Personally I hate the OOC output of my cameras in about 90% of the cases. But if things have to go quick (n dirty) I have to confess - yes I sometimes simply took the OOC Jpegs and adjusted them a bit with gthumb and done.
Maybe I will take the time to optimize my cameras features and get more out of camera, but if not dt is always there as long as there is a raw.
In most cases I use the OOC Jpegs only to sort out unsharp or completely unusable images and then open my new shot raw images and enjoy all the endless options to mold it into either how I saw, felt or remember the scene, colors, contrast etc. or to create an impressive desirable look. An automatic OOC option for darktable may be desireable for some users - then maybe just open your jpegs with darktable to do the finetuning :wink:
The main reason to grab my dslm over the iphone is raw and darktable. When it comes to OOC images the phone is at least as good as the dslm, often better.

While I obviously prefer Filmulator’s results myself, there are obviously many who will not. Either you like it or you don’t.

In the dpreview comments many people didn’t see what the big fuss was about—and that’s okay.
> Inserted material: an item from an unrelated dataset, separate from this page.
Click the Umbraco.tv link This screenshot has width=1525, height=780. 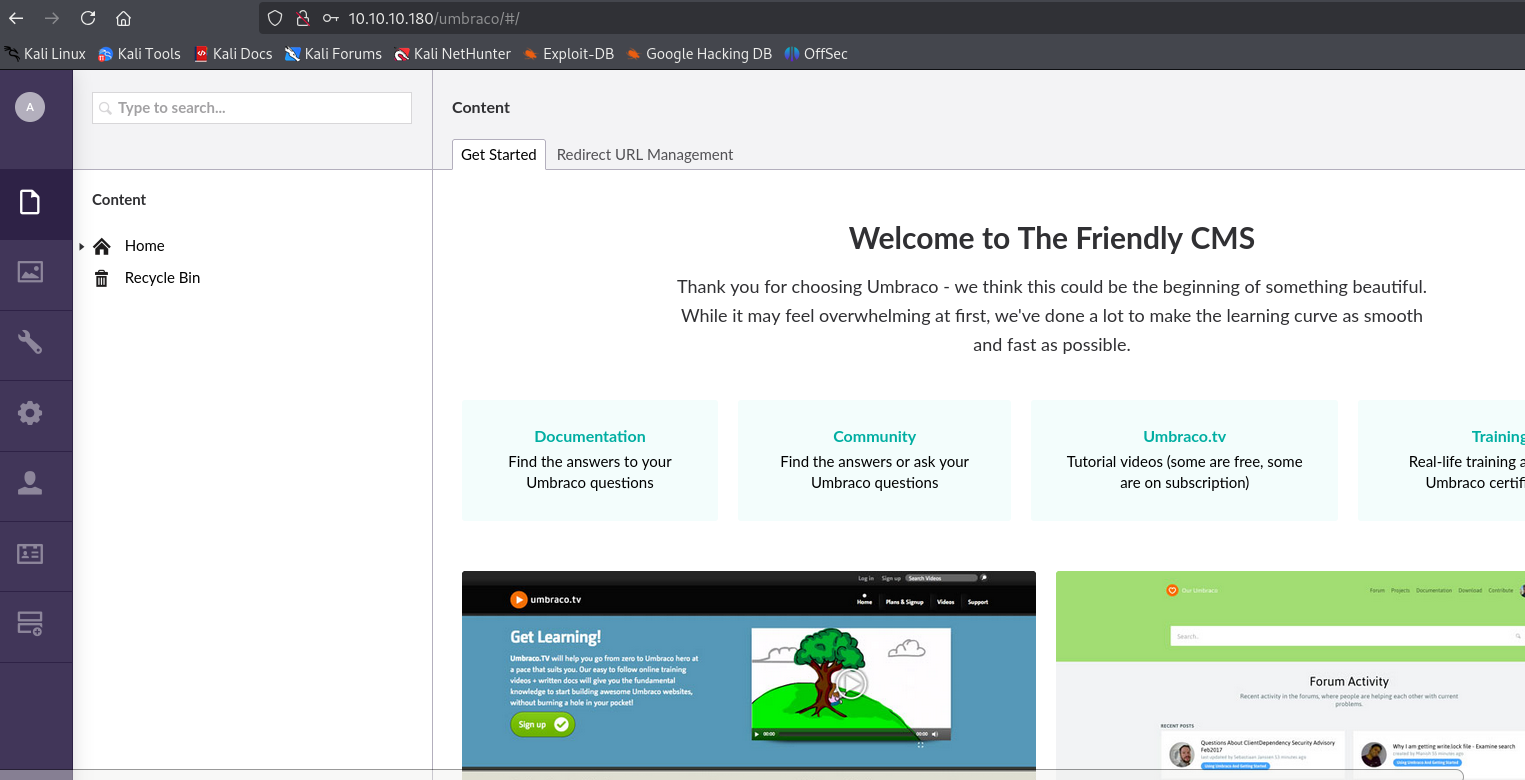[1184, 437]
They don’t have to use it.

But it’s not self-evident that Filmulator is better. You cannot just say “see for yourself” and expect everyone to agree.

There are two confounding factors here, though, given that you’re talking to the darktable community.

One is that people get used to the way their tools render images, so hardcore darktable users (and devs) are not going to be inclined to see other editors’ results as better. I look at others’ people’s edits and sometimes think to myself “Filmulator would do that better”, and the people here might say the opposite.

The other is that the people who use darktable are the people who already liked darktable’s output. People like me who do think Filmulator’s default output is better already don’t use darktable.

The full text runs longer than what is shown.